• Article
########################################

Benchmarking Snowflake Performance Using TPC-H

“I hate waiting,” asserted Inigo Montoya, the almighty swordmaster from “The Princess Bride.” He is not alone; we all spend abundant resources to shorten our waiting times or distract ourselves from it. We buy a cup of coffee while waiting for a train, click elevator buttons repeatedly because we cannot wait any longer to reach our destination. This behavior is natural, as time is such an expensive resource, so we instinctively aim to conserve it.

 

Even worse than waiting for an elevator is waiting for data. We want to analyze data quickly, obtain our reports and predictions, and utilize them to drive value. This is why we felt it is critical to ensure we do not make data consumers wait too long for their data. And a quick and efficient solution without measuring capabilities is mediocre, which leads us to benchmarking!

 

Using TPC to Measure Snowflake SQL Performance

One of my hobbies is setting up fictitious organizations for demonstrations, as I did for our Snowflake Security guide, our Snowflake Row Level Security guide, and other guides. Since we are benchmarking now, though, it is best to use industry standards, as they are stable and extensively used in recent decades. We decided to use the TPC benchmarks, as they provide a complete benchmarking suite with sample datasets and a set of different queries for testing. An additional benefit of using industry standard tests is to verify that our Data Access Controllers are working as planned with the queries.

 

Within TPC, which has different tests, I chose TPC-H and TPC-DS, both of which are decision support benchmarks. These are also the benchmarks Snowflake uses as benchmarking samples. To experiment with the test datasets of TPC-H and TPC-DS in your Snowflake account, go to a database named “SNOWFLAKE_SAMPLE_DATA” which contains benchmarking datasets with different scales.

 

Snowflake even provides the SQL queries for TPC-DS and TPC-H benchmarks when you open a new worksheet under the tab “Open Tutorials”:

SQL queries for TPC-DS and TPC-H benchmarks

 

Methodology

When measuring results, it is important to be as fair and objective as possible. Since Satori is technically proxying the data, comparing Satori results with large datasets which are time-consuming to compute will be biased towards Satori (we do not actually run these computations on all the data, so the added network time is marginal). For this reason, I chose the smallest scale of the TPC-H dataset on Snowflake (TPCH_SF1) for the benchmark testing.

########################################

• Source data
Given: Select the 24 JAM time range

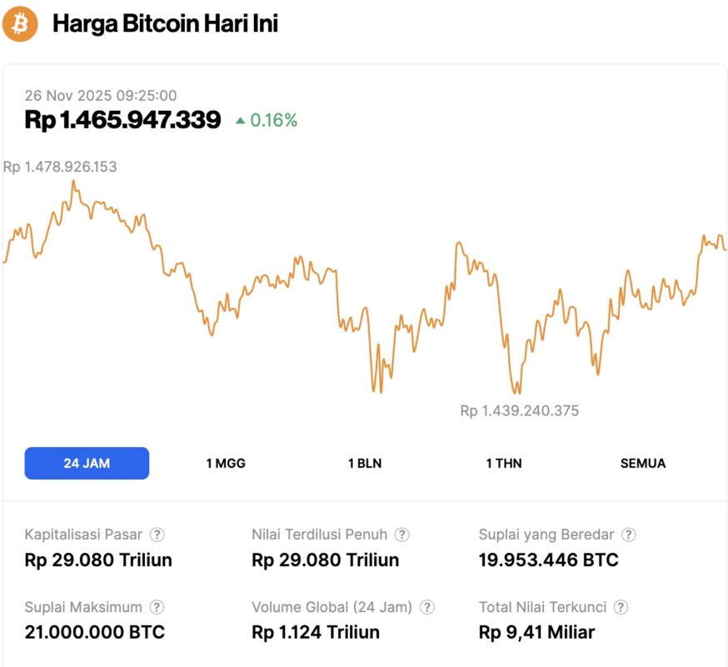Looking at the screenshot, I should click(x=87, y=464).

########################################

• Work instructions
**1.** Transcribe the passage of the Snowflake benchmarking article above, starting with "Within TPC, which" and going on through "with different scales.".
**2.** In the Snowflake benchmarking article, which scale of the TPC-H dataset was chosen for the benchmark testing?

• Per-task outputs
**1.**
Within TPC, which has different tests, I chose TPC-H and TPC-DS, both of which are decision support benchmarks. These are also the benchmarks Snowflake uses as benchmarking samples. To experiment with the test datasets of TPC-H and TPC-DS in your Snowflake account, go to a database named “SNOWFLAKE_SAMPLE_DATA” which contains benchmarking datasets with different scales.

**2.** The smallest scale, TPCH_SF1.